### УСЛОВИЕ ЗАДАНИЯ
Переведите на английский язык следующее предложение из отрывка о «Записках» Н. Н. Муравьева: «Его мемуары написаны живым литературным слогом и очень занимательны».

В послевоенные годы Н. Н. Муравьев начал писать свои воспоминания, составившие шесть частей и охватывающие период его военной жизни с 1811 по 1816 год, где главное место занимали события героической и драматической эпохи 1812 года. Последнюю часть, написанную в Тифлисе в декабре 1818 года, он заключил следующими знаменательными словами: «Тружусь и стараюсь усовершенствовать себя; вижу свои недостатки, испытываю себя. Таким образом провел я уже более двух лет».4 Над этими воспоминаниями работал он и в последние годы своей жизни, добавляя примечания и тщательно вымарывая некоторые фрагменты из текста «Записок», а иногда удаляя и целые листы, наверное, отличающиеся излишней смелостью суждений, поскольку автор был человеком независимых убеждений, полностью разделяющим передовые взгляды своего века. Н. Н. Муравьев представил запоминающуюся правдивую картину событий эпохи 1812 года. Его мемуары написаны живым литературным слогом и очень занимательны. Здесь истории трагические нередко соседствуют с комическими. Немало в них и сатиры. По богатству сведений о военно-походном быте русской армии, по впечатляющим описаниям сражений, по ярким характеристикам генералов и офицеров, с которыми ему довелось служить, «Записки» Н. Н. Муравьева по праву занимают одно из главных мест в русской мемуарной литературе, посвященной эпохе 1812 года.
После смерти генерала его мемуары были представлены в редакцию журнала «Русский архив» одной из дочерей Н. Н. Муравьева – Александрой Николаевной Соколовой. Их опубликовали по оригинальной рукописи с цензурными купюрами под названием «Записки Николая Николаевича Муравьева» в нескольких номерах журнала в 1885–1886 годах.5 Вскоре после публикации виднейший российский историк А. Н. Пыпин оценил эти воспоминания как «наиболее любопытные свидетельства, какие оставили современники об этой великой эпохе».6
Обнародованный более 100 лет назад этот уникальный источник впоследствии был почти забыт. Предпринимаемое настоящее издание позволяет вернуть нашим современникам возможность познакомиться с интереснейшими мемуарами и существенно пополнить наше представление о том столь далеком, но по-прежнему притягательном периоде русской истории, названным А. С. Пушкиным «временем славы и восторга». Текст воспоминаний приведен в современной орфографии с сохранением своеобразия русского языка первой четверти XIX века, исправлены опечатки первого издания и в ряде случаев восстановлены пропущенные слова и предложения. В именном указателе содержатся биографические данные об упоминаемых в мемуарах лицах, число которых превышает шестьсот человек. Сведения о гвардейских и армейских офицерах основаны на материалах полковых историй и архивных дел.

### ФРАГМЕНТ НАБОРА ДАННЫХ
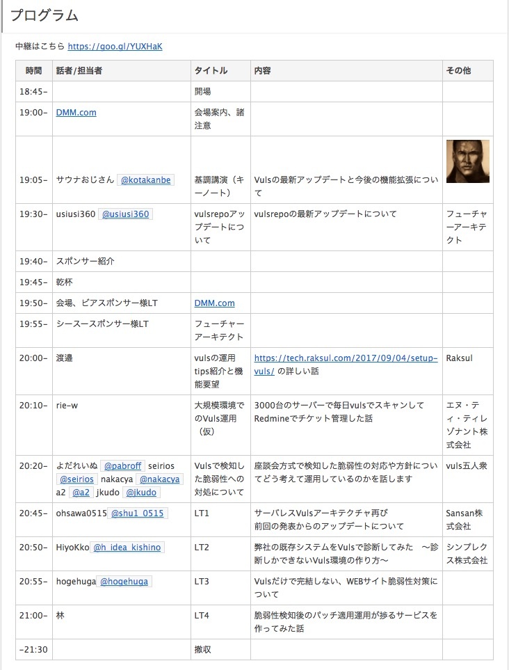Open the @nakacya profile link

159,479
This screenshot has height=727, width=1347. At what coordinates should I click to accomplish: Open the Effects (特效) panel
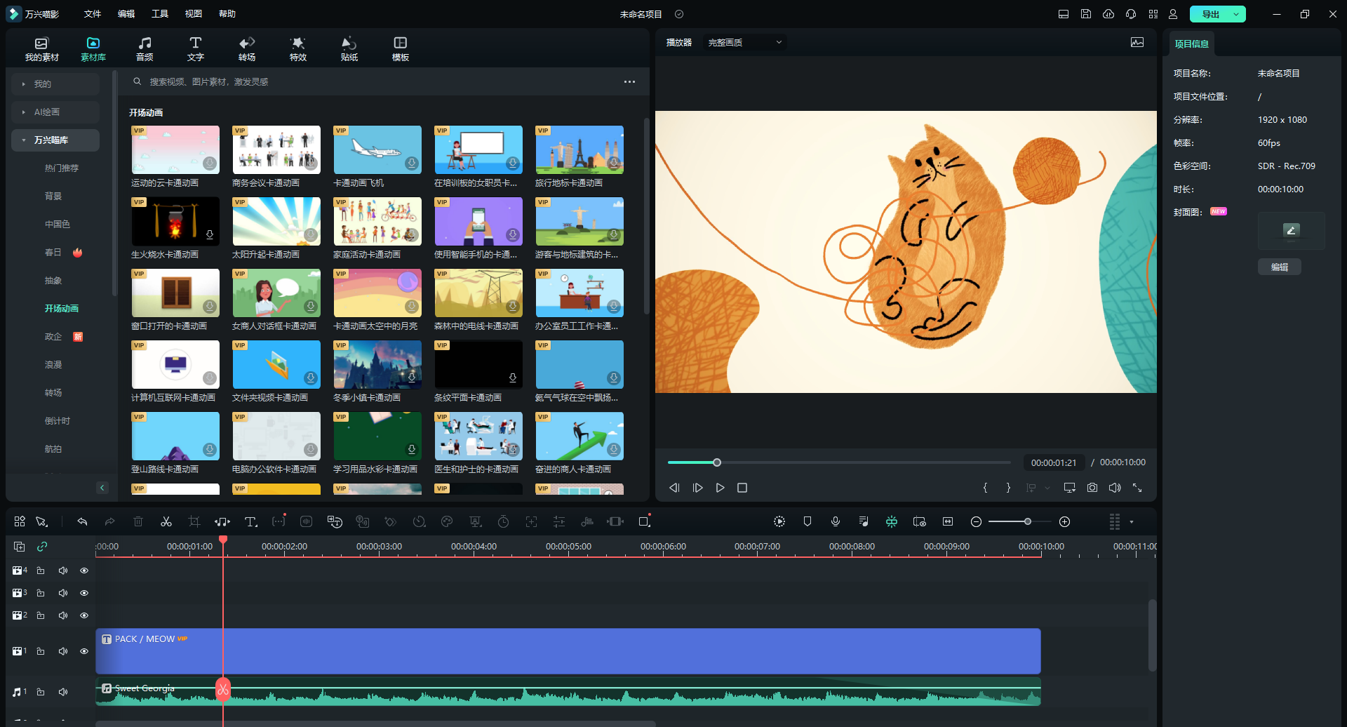298,48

### ОТВЕТ К ЗАДАНИЮ
His memoirs are written in a lively literary style and are highly engaging.